[What you have to do]:
Check each line of the data for "This", then give the number of lines that have it, without any other words.

[Information provided]:
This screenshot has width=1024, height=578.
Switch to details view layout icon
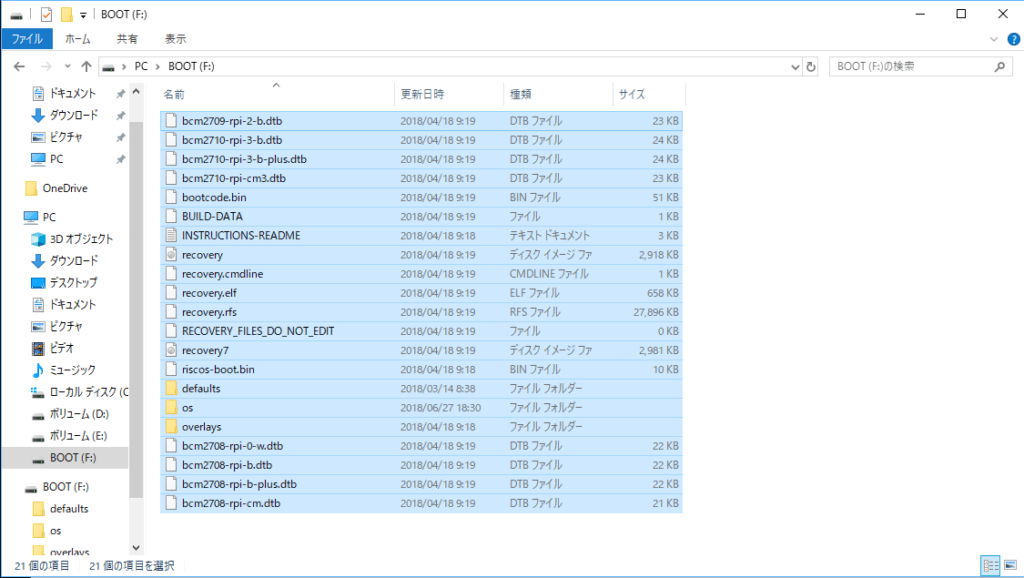989,566
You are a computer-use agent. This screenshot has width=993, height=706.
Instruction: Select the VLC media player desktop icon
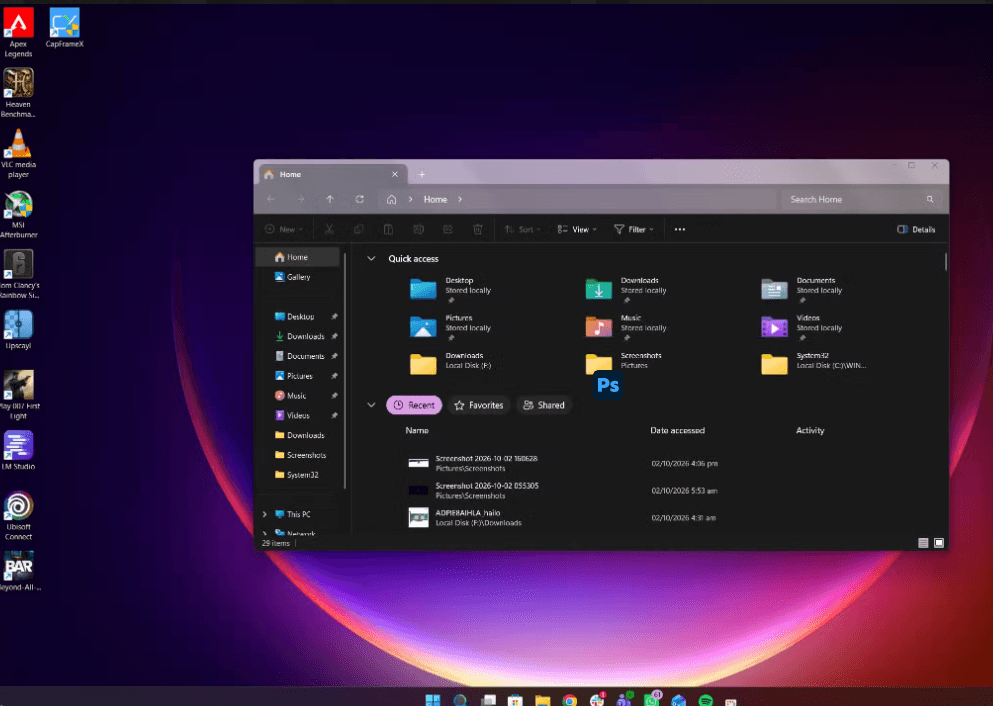tap(18, 153)
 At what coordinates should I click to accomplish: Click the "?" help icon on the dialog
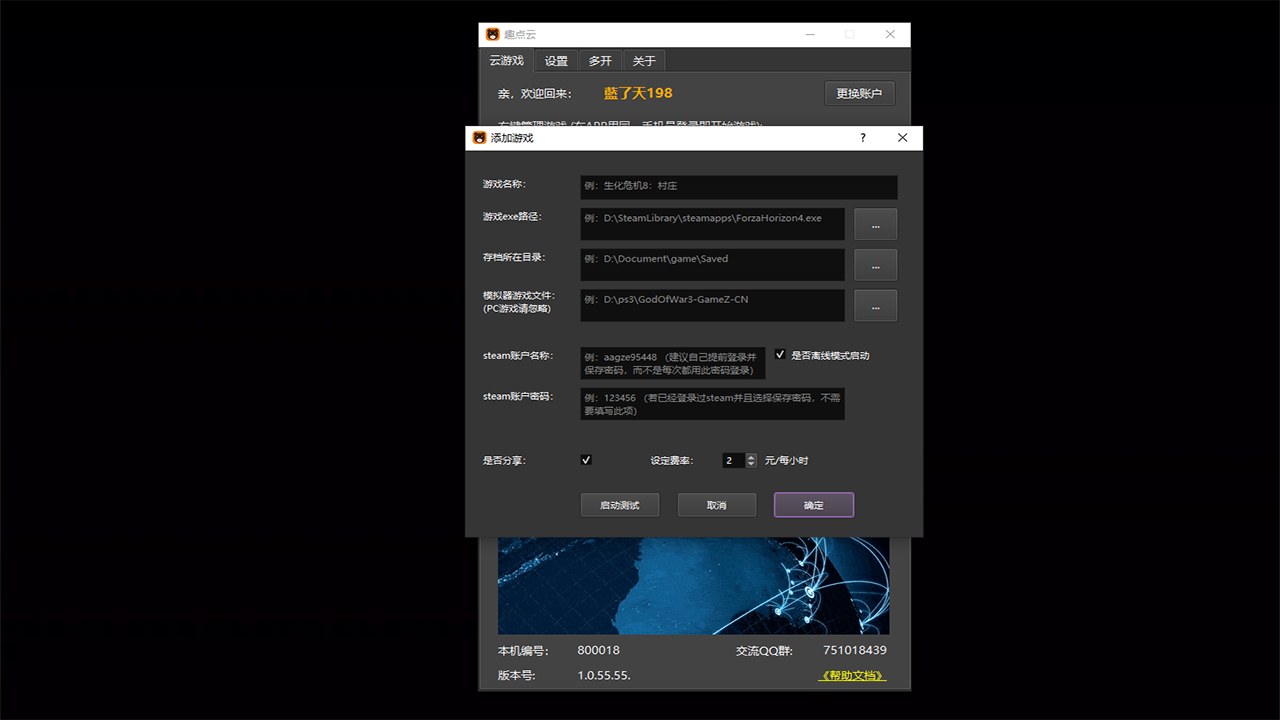coord(862,138)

[Answer section]:
2